Last night I was startled out of my sleep by a blood-curdling scream. At first I thought I was having a nightmare, but the screaming continued after I had woken up. It took me a few seconds to realize that it was Rachel--I had never heard her scream like this before. I jumped out of bed and sprinted into her bedroom.

Usually if she's had a nightmare I'll find her sitting up in bed or crawling out of bed, still crying, but not like this. I couldn't see her and she was screaming wildly. I called out to her.

"Rachel, baby, Momma's here."

No change. Her ear-piercing screams continued.

"Rachel, calm down. Mommy's here now."

When my eyes adjusted to the dark of her room I could see that she was still lying down. I crawled into her bed talking to her the whole time, trying to calm her down.

"Sweetheart, you can stop screaming now. Mommy's right here. It's okay."

She still wouldn't stop screaming and wasn't even beginning to calm down, so I reached out to stroke her face. When I did that she let out one of her famous wild-jungle roars and recoiled away from me. And then kept screaming.

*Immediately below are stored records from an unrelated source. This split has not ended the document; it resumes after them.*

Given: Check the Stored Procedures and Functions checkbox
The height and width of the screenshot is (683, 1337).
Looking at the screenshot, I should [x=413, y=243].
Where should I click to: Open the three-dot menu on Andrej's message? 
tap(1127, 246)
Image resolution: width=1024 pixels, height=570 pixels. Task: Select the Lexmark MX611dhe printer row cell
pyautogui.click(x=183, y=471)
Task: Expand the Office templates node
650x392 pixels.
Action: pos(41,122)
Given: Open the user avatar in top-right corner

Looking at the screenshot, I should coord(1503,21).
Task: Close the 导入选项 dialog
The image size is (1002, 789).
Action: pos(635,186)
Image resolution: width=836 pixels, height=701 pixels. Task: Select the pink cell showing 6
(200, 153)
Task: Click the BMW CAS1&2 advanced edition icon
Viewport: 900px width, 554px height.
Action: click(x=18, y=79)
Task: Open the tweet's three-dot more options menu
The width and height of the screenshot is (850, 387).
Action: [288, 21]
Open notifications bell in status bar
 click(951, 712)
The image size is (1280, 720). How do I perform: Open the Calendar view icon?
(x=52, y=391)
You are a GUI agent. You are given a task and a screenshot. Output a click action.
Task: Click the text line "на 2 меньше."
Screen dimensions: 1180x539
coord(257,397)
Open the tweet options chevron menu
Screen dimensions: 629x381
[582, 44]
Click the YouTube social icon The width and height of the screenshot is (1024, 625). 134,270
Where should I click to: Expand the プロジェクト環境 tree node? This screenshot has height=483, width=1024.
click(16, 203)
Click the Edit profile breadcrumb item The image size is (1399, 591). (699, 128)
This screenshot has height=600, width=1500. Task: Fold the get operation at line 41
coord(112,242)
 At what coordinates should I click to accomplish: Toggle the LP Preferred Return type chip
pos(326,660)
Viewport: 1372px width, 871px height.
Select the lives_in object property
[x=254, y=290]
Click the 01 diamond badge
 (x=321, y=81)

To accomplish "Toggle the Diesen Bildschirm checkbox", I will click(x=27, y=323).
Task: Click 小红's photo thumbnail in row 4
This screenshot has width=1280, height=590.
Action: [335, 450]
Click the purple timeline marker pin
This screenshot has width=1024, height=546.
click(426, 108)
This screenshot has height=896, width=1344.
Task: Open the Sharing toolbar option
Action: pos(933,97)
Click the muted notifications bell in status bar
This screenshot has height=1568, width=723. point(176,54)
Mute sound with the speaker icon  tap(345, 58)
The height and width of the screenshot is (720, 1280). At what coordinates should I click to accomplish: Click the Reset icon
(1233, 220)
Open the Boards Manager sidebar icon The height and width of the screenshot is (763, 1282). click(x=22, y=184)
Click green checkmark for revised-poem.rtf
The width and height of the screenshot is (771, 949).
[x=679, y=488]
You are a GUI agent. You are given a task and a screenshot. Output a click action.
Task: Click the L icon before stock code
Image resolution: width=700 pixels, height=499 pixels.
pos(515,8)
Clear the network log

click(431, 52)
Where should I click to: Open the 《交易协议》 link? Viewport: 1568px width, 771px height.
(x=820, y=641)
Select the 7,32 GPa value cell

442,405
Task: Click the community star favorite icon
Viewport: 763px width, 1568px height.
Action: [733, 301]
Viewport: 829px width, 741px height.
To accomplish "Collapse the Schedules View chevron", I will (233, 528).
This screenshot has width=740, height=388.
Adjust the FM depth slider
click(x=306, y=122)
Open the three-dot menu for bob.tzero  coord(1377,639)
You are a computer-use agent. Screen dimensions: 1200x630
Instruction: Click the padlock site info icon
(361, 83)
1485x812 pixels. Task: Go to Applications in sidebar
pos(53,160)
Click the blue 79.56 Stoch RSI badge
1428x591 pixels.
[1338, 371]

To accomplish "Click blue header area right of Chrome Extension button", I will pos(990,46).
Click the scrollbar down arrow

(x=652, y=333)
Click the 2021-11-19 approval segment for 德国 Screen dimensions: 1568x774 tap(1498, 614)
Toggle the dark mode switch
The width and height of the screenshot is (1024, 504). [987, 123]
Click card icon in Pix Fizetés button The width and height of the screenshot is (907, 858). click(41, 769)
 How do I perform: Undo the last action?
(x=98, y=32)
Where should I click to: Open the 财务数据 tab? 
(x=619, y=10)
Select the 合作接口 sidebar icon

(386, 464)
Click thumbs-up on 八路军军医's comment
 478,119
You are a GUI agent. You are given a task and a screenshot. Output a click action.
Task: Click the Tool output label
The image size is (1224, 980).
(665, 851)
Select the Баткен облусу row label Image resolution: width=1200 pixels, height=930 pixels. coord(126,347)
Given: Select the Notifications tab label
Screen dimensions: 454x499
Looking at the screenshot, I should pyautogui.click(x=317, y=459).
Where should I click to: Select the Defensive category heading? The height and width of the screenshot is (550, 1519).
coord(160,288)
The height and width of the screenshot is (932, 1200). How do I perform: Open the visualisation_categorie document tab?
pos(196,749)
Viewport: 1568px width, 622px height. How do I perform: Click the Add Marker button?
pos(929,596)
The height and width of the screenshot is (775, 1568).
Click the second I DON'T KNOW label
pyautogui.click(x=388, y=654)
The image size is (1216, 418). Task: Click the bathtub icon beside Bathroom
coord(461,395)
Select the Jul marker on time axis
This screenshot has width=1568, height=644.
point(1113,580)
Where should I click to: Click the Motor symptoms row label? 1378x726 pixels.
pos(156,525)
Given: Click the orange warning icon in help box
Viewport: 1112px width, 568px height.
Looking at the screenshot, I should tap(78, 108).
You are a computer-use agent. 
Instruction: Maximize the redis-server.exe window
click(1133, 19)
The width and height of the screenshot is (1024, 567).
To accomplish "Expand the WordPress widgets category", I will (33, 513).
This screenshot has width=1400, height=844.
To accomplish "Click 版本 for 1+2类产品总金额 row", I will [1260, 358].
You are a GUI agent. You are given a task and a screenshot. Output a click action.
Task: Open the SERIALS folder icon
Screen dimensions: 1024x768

By now she was officially creeping me out.

I picked her up. She was burning up with a fever and was rigid with fright. After a few minutes she stopped her mindless shrieking and relaxed into my arms screaming, "A momma! A momma! A momma! A momma!"

"I'm right here!" I almost yelled back at her, "I'm momma! I'm holding you! Stop it!"

Her screams dissolved into a more normal cry, and she started shaking. She was desperately clutching onto both her favorite blanket and a dress for her baby doll but kept trying to wrap her arms around me. The blanket was getting in the way and she was getting frustrated but she wouldn't let go. I had to pry her fingers open and rip the blanket away from her. Then she wrapped herself around me like a little monkey and buried her face into my shoulder, sobbing and shaking.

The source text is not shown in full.